Over the years, Samuelsson has established himself as a leading figure in New York’s restaurant scene, launching notable establishments like Red Rooster in 2010, Hav & Mar in 2022, and Metropolis in 2023, along with authoring cookbooks and memoirs. He has also been a familiar face on the Food Network for many years.

Expanding beyond the culinary realm, Samuelsson is set to release a 32-piece home goods collection in collaboration with West Elm, drawing inspiration from his Ethiopian and Scandinavian heritage, as well as his life in New York City.

In a recent interview with Quartz, Samuelsson shared insights about the evolution of dining out since the COVID-19 lockdowns, his inspirations in cooking, and the future of his career. He noted that as people emerge from the pandemic, their expectations for dining experiences have shifted. With a rise in home cooking during lockdowns, diners now seek enhanced service and an engaging atmosphere when eating out.

Samuelsson emphasized the significance of community in his restaurants, particularly in Harlem at Red Rooster, where he integrates live music to enhance the dining experience and support local musicians. He also considers the local culture when establishing his restaurants, ensuring they contribute positively to their neighborhoods.

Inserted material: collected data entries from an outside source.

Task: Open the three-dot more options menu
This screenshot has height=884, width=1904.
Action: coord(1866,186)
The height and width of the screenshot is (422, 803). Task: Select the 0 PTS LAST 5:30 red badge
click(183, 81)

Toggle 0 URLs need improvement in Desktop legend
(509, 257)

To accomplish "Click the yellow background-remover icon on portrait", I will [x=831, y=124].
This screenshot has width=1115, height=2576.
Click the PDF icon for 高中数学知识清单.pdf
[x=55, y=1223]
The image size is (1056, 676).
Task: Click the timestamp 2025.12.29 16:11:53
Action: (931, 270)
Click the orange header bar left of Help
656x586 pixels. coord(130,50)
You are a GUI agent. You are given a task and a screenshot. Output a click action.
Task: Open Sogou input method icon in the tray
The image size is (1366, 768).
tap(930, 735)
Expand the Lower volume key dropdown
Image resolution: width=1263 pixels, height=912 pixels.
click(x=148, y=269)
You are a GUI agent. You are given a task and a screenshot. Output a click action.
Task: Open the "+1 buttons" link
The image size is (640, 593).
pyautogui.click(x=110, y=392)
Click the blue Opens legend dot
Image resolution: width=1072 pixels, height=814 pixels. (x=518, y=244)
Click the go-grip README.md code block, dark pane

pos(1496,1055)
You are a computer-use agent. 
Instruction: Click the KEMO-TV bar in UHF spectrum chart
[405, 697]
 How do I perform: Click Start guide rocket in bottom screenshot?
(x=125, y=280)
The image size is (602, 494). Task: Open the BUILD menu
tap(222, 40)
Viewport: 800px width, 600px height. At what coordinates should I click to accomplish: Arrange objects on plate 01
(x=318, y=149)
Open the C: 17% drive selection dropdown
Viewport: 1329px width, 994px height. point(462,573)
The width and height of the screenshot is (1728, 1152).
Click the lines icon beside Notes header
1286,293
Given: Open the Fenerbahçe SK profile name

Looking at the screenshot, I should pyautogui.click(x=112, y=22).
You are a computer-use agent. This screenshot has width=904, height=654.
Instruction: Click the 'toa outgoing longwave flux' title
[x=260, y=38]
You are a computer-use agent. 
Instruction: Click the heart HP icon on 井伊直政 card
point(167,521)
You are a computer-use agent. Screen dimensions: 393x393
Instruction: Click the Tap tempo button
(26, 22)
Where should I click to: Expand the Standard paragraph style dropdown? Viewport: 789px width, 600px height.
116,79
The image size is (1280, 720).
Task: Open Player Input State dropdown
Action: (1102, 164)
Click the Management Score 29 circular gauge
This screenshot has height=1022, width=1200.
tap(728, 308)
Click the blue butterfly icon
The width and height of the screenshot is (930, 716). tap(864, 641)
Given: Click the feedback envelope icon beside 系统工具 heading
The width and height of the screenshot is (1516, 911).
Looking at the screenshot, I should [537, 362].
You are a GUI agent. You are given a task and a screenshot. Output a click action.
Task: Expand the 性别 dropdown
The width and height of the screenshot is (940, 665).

Discussing his new venture with West Elm, Samuelsson explained that his background in art and design complements his culinary work. He expressed pride in the collaboration, highlighting how the collection reflects elements from his father’s fishing village in Sweden as well as African influences.

Despite his diverse interests and undertakings, Samuelsson reaffirmed his passion for cooking. He shared that no matter the challenges of the day, he always returns to the kitchen, finding fulfillment in every aspect of the culinary process.